R version 2.14.1 (2011-12-22) filehash: Simple key-value database (2.2 2011-07-21) A Set of Tools for Administering SHared Repositories (0.3-4 2011-07-15) tikzDevice: A Device for R Graphics Output in PGF/TikZ Format (v0.6.1) pgfSweave: Using PGF Version 2.10 pgfSweave: Version 1.2.1 - 2011-04-03

Kind regards,

Hans Ekbrand

yihui commented 12 years ago

you can use three backticks to protect your code; see Syntax highlighting in http://github.github.com/github-flavored-markdown/

I took your example as a test case for my knitr package (sorry Cameron! I know this is shameless ads...), and it worked as expected.

library(knitr)
knit('pgf.Rnw')

where the file pgf.Rnw is as below:

\documentclass{article}
% \SweaveOpts{cache=T,dev='tikz',fig.width=4,fig.height=4}
\begin{document}

<<>>=
x <- 10000
set.seed(42)
a <- rnorm(x)
b <- factor(LETTERS[sample(1:7, x, replace = TRUE)])
c <- factor(LETTERS[sample(1:4, x, replace = TRUE)])
my.fit <- glm(c ~ b + a, family = "binomial")
my.results <- confint(my.fit)
@

<<>>=
barplot(rowSums(my.results[2:7,]))
@

\end{document}
hans-ekbrand commented 12 years ago

Just to show the differences between cacheSweave and pgfSweave:

\documentclass{article}
\usepackage{tikz}
\usepackage[nogin]{Sweave}
\begin{document}
<<foo,cache=T>>=
x <- 10000
set.seed(42)
a <- rnorm(x)
b <- factor(LETTERS[sample(1:7, x, replace = TRUE)])
c <- factor(LETTERS[sample(1:4, x, replace = TRUE)])
my.fit <- glm(c ~ b + a, family = "binomial")
my.results <- confint(my.fit)
@
<<bar,fig=T>>=
barplot(rowSums(my.results[2:7,]))
@
<<fool,cache=T>>=
x <- 10000
set.seed(42)
a <- rnorm(x)
b <- factor(LETTERS[sample(1:7, x, replace = TRUE)])
c <- factor(LETTERS[sample(1:4, x, replace = TRUE)])
my.fit <- glm(c ~ b + a, family = "binomial")
trash <- system("sleep 10")
@

<<bat,fig=T>>=
barplot(coef(my.fit)[2:7])
@
\end{document}

When I run this in R using

library(cacheSweave)
system.time(Sweave("bar.Rnw", driver = cacheSweaveDriver, compile.tex = F, pdf = T))
system.time(Sweave("bar.Rnw", driver = cacheSweaveDriver, compile.tex = F, pdf = T))
detach(package:cacheSweave)
library(pgfSweave)
system.time(pgfSweave("bar.Rnw", compile.tex = F, pdf = T))
system.time(pgfSweave("bar.Rnw", compile.tex = F, pdf = T))
detach(package:pgfSweave)

cacheSweave does the right thing.

hans-ekbrand commented 12 years ago

I also see new cache-folders being created for each run, that is unexpected since I have not changed the chunks.

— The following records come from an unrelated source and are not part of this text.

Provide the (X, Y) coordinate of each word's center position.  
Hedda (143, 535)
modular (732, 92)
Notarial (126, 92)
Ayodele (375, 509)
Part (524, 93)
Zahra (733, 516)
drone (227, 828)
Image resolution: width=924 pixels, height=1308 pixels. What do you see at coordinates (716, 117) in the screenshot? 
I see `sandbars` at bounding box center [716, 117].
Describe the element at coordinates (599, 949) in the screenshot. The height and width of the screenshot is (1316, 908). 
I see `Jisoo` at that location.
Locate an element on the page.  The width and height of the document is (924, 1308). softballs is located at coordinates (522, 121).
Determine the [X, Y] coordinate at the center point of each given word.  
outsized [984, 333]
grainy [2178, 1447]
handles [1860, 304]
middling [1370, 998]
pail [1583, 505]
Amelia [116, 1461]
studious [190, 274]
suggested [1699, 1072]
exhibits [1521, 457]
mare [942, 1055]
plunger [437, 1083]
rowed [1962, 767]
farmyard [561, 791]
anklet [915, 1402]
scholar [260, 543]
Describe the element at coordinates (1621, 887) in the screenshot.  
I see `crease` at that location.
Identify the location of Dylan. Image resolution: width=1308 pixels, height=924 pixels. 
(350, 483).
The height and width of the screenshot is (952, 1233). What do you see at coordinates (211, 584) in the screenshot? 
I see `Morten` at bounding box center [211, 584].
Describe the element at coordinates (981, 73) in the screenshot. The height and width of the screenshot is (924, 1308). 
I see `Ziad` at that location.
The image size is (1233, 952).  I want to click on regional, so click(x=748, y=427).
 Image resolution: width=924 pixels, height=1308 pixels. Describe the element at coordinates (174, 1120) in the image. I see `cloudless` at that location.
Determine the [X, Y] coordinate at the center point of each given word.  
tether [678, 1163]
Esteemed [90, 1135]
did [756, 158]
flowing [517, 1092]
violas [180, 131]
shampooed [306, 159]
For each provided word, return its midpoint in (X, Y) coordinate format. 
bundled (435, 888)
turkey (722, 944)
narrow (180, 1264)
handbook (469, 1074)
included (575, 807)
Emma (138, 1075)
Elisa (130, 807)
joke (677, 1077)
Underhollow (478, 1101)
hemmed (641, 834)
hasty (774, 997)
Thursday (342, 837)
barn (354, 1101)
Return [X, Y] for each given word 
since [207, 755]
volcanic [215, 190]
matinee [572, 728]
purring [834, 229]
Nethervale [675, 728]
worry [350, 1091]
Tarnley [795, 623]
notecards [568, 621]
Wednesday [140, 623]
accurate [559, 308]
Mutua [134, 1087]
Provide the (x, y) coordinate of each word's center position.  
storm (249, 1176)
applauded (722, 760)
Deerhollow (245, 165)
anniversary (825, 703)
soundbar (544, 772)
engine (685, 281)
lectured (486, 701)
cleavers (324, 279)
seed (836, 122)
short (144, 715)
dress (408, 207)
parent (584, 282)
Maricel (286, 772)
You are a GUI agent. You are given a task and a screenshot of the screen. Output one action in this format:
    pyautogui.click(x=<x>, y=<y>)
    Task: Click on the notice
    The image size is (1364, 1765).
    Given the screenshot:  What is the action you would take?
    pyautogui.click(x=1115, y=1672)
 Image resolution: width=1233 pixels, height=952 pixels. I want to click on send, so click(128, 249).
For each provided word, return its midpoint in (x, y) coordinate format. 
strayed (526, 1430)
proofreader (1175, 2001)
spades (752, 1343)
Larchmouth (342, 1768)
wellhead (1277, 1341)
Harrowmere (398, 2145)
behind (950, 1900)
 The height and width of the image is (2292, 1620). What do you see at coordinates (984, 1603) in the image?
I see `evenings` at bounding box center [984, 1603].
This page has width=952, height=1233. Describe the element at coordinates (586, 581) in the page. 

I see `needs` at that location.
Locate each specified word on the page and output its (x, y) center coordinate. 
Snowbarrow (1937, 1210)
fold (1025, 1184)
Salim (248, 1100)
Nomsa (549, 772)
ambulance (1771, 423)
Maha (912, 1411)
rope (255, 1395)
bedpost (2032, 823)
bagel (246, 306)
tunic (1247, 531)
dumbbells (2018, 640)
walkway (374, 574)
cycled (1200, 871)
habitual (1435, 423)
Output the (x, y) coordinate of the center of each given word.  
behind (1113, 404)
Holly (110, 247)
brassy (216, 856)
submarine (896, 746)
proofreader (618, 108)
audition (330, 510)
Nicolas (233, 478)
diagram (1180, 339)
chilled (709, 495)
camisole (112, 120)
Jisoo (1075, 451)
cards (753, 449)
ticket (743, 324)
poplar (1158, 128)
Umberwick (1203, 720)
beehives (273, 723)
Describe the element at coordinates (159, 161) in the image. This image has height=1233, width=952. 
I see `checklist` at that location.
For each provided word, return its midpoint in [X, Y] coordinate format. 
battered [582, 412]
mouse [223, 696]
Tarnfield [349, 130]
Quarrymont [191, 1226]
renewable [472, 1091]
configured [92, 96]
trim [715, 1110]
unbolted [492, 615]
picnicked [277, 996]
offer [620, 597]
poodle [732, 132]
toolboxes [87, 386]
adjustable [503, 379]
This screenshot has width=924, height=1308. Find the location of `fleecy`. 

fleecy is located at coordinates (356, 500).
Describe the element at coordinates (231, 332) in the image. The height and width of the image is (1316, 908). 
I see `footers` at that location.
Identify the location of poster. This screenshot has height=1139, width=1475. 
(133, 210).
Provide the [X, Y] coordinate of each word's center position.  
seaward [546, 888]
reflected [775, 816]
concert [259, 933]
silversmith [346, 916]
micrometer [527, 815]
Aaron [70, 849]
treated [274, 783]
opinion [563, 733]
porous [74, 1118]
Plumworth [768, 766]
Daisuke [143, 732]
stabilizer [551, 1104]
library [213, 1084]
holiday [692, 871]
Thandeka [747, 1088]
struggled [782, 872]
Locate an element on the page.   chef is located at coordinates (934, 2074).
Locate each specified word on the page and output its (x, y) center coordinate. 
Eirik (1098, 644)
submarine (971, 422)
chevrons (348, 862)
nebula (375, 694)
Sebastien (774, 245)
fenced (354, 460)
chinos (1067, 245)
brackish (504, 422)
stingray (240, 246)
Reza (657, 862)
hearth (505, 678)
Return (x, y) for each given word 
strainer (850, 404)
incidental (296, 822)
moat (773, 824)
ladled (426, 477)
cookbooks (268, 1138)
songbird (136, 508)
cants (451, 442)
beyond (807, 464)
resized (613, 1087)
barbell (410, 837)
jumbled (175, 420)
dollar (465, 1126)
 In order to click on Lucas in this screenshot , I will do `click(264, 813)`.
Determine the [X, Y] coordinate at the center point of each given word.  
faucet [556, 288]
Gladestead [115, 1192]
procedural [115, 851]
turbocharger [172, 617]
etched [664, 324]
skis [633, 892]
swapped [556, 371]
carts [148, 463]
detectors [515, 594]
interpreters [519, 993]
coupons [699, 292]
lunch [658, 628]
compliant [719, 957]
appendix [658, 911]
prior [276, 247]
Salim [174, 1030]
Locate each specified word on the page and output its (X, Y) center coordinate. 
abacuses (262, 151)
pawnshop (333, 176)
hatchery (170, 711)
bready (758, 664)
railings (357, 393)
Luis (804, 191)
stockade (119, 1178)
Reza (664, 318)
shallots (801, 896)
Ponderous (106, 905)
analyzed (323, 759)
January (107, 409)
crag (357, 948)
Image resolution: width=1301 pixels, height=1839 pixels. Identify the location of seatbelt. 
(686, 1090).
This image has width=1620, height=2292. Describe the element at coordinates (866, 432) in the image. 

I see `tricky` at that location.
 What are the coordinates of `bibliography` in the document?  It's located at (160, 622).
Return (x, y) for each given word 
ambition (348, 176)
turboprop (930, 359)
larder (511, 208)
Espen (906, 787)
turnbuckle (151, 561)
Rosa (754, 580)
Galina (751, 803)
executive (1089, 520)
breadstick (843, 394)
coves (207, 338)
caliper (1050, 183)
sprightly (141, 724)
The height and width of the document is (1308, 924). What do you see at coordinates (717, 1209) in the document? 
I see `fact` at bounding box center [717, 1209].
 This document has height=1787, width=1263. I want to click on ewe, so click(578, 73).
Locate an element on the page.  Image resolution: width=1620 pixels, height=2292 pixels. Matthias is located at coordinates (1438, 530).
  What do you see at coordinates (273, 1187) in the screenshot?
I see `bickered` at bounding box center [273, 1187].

hans-ekbrand commented 12 years ago

After quite some debuging efforts, I have found the problem related to the keep.source option. When it is set to F, caching works as expected, when set to T (or unset, as the default is T), caching is essentially inactivated. The following example works good, as long as keep.source=F.

\documentclass{article}
\usepackage{tikz}
\usepackage[nogin]{Sweave}
\SweaveOpts{cache=T,keep.source=F}
\begin{document}
<<foo>>=
x <- 10000
set.seed(42)
a <- rnorm(x)
b <- factor(LETTERS[sample(1:7, x, replace = TRUE)])
c <- factor(LETTERS[sample(1:4, x, replace = TRUE)])
my.fit <- glm(c ~ b + a, family = "binomial")
system("sleep 20")
@
<<bat,fig=T>>=
barplot(coef(my.fit)[2:7])
@
\end{document}